Hey guys
Happy beautiful Sunday. I hope you all had a lovely weekend? I did myself. As a matter of fact, I wish the weekend could go on forever but a girl must work. Any plans for the new week? Two things for me this week though: Give more and pray more. I haven't been so active with my prayer life of recent and most times when this happens, it affects the best aspect of me. Most especially, I get so disorganized and distracted, which in turn, affects my productivity. So I really need to step that up real good.
I was listening to a sermon on TV yesterday when the preacher referred to God's love as being 'aggressive'. I dint quite understand the aggressive bit of it until I was in the shower this morning when I noticed a scar around the left side of my ribs. I knew I once had an injury there but I dint think it left me a scar.
As I felt and rubbed on it softly, I remembered the incident that led to the scar. It was one of those hot weekends when my brothers and I decided to go swimming with our neighbors. I am far from a good swimmer but I can do well at the shallow end. On that faithful evening however, my brothers and friends decided to set me up on a challenge. I was dared to swim all the way to the deep end and then, return to the shallow end. I was a bit skeptical but then I felt I was up to the task. On getting towards the end of the deep-end, I began to loose balance and panic set in. water got into my mouth. I swallowed some. I couldn’t keep my head above water or my feet on the pool floor. I felt my self gradually sinking, and then, I began screaming as I struggled. My brother who was all the way at the shallow end, rushed towards me, and in attempts to push me up and out of the water, griped me fiercely around my lower waist. Within short intervals of trying to grasp some air, I could feel the passion/aggression with which he used in trying to get me out and at the same time, trying not to drown, from his fingernails digging into my flesh. Luckily for us, I was able to reach the pool stairs after some vigorous movements and we both got out but with a bit of deep scratches which ended up living scars.

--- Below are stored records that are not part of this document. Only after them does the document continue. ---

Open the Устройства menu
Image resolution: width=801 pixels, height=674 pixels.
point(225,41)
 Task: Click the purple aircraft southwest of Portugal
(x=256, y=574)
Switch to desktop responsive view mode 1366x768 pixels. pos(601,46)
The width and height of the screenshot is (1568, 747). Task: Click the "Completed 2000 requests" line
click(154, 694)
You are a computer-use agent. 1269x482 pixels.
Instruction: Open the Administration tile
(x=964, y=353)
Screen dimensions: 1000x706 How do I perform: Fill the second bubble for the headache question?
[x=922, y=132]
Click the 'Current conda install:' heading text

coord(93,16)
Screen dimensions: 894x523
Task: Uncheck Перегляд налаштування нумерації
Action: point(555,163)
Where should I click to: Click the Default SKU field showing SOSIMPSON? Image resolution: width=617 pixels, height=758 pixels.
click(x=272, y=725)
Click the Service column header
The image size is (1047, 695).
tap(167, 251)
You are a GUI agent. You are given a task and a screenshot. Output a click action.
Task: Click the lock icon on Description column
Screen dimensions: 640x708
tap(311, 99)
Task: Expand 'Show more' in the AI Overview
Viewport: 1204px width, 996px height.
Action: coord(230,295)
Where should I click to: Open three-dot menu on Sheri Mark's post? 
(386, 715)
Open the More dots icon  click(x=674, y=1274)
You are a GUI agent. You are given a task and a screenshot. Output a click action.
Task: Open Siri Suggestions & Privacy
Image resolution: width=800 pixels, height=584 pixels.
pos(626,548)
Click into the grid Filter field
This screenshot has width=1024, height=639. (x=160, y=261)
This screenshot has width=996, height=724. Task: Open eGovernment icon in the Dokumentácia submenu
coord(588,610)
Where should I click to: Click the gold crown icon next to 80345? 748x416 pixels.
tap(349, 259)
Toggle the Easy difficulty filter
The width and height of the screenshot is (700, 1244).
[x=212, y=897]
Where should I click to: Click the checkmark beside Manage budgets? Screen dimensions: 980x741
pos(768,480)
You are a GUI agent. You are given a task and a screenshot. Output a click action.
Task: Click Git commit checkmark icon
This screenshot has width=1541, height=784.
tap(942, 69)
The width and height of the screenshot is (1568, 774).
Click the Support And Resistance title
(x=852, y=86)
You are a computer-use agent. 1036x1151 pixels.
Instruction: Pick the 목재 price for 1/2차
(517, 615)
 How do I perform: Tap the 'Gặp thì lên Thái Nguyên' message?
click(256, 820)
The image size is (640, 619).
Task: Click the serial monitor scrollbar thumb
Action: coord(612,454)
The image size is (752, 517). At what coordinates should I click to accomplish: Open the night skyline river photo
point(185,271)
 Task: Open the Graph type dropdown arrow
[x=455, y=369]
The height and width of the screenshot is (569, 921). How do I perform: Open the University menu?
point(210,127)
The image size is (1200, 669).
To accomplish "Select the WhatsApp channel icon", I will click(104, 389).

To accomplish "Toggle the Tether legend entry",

We all have scars..maybe not from fights or drowning but from our past. A painful past, a bitter experience, a traumatic episode, a major loss and many more. Some of those scars have caused us sleepless nights, some have caused us pain, sorrows and deep regrets. But some scars my dear are beautiful scars that remind us of God's aggressive love for us..so aggressive that he wouldn't let us go even in the fiercest situations. He's always there in the midst of our struggles holding on to us and trying to make us rise above the storm. Though the pressure might be much but he'll never let us go. Embrace your scars today, because the reason you survived them, is because God loves you so much that he did not and would never let you go.
I hope this inspires anyone going through a hard time. Never forget that you are not alone and God loves you aggressively.
Have a blessed week ahead.
Wow God loves me aggressively I like that part most.. Yeah we all have scars and the mere fact that we survived them makes it beautiful..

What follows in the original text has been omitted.